> [DO THIS]: Please reproduce the text on the Dargovských hrdinov borough word for word, starting at "The vast majority" and ending at "winter of 1944/1945.".

> [EXCERPTED TEXT]:
Dargovských hrdinov (literally: "(Borough) of the Dargov heroes", ) is a borough (city ward) of Košice, Slovakia, located in the Košice III district. The borough lies largely on the hillside of a local hill named Furča.

The vast majority of the Dargovských hrdinov borough consists of the local housing estates, built mainly in the form of panelhouses. There are little to no industrial structures or activities in the borough and it serves primarily as housing. The borough is also referred to collectively as Sídlisko Dargovských hrdinov ("Housing estate of the Dargov heroes") or by the popular nickname "Furča", derived from its location on the eponymous hillside.

History 
Construction of the microdistrict began in the early 1970s, with the first completed part of the borough officially opening on the 29 June 1976. Currently, there are more than 26,000 people living in the borough. The name of the housing estate and borough was chosen in honour of the combat veterans of the WWII Battle of Dargov Pass, fought over a key regional route in the Slanské Hills to the east of Košice during the winter of 1944/1945.

> [SOURCE MATERIAL]:
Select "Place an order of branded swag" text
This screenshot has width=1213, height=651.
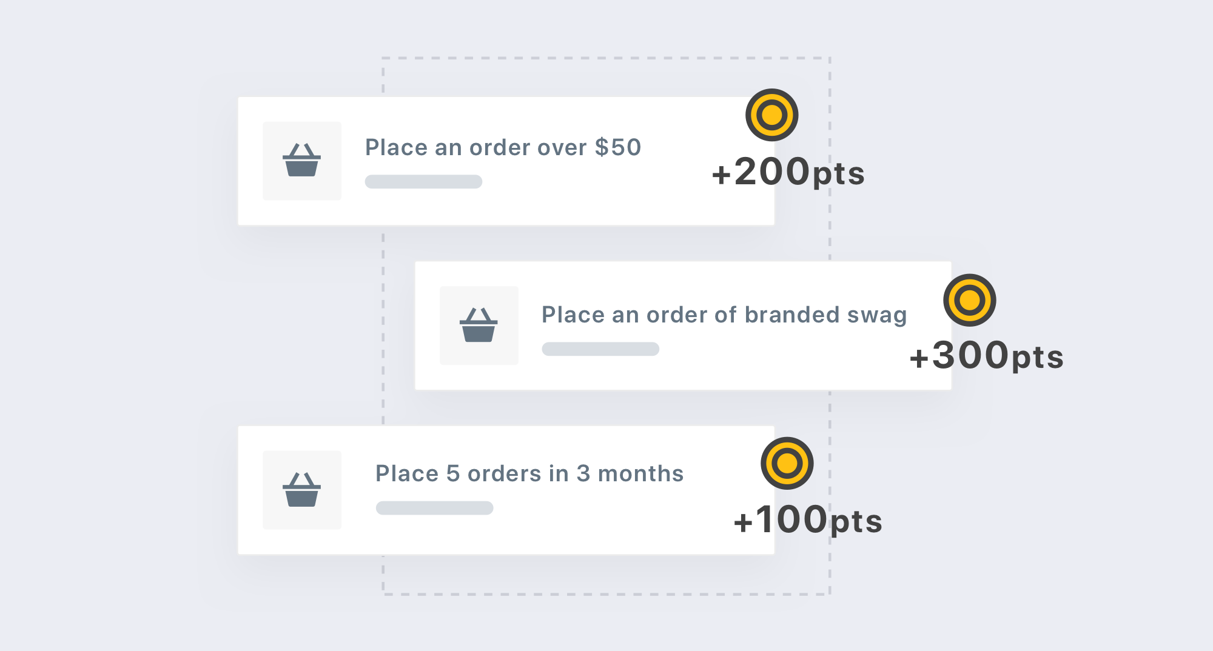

> [TASK OUTPUT]:
The vast majority of the Dargovských hrdinov borough consists of the local housing estates, built mainly in the form of panelhouses. There are little to no industrial structures or activities in the borough and it serves primarily as housing. The borough is also referred to collectively as Sídlisko Dargovských hrdinov ("Housing estate of the Dargov heroes") or by the popular nickname "Furča", derived from its location on the eponymous hillside.

History 
Construction of the microdistrict began in the early 1970s, with the first completed part of the borough officially opening on the 29 June 1976. Currently, there are more than 26,000 people living in the borough. The name of the housing estate and borough was chosen in honour of the combat veterans of the WWII Battle of Dargov Pass, fought over a key regional route in the Slanské Hills to the east of Košice during the winter of 1944/1945.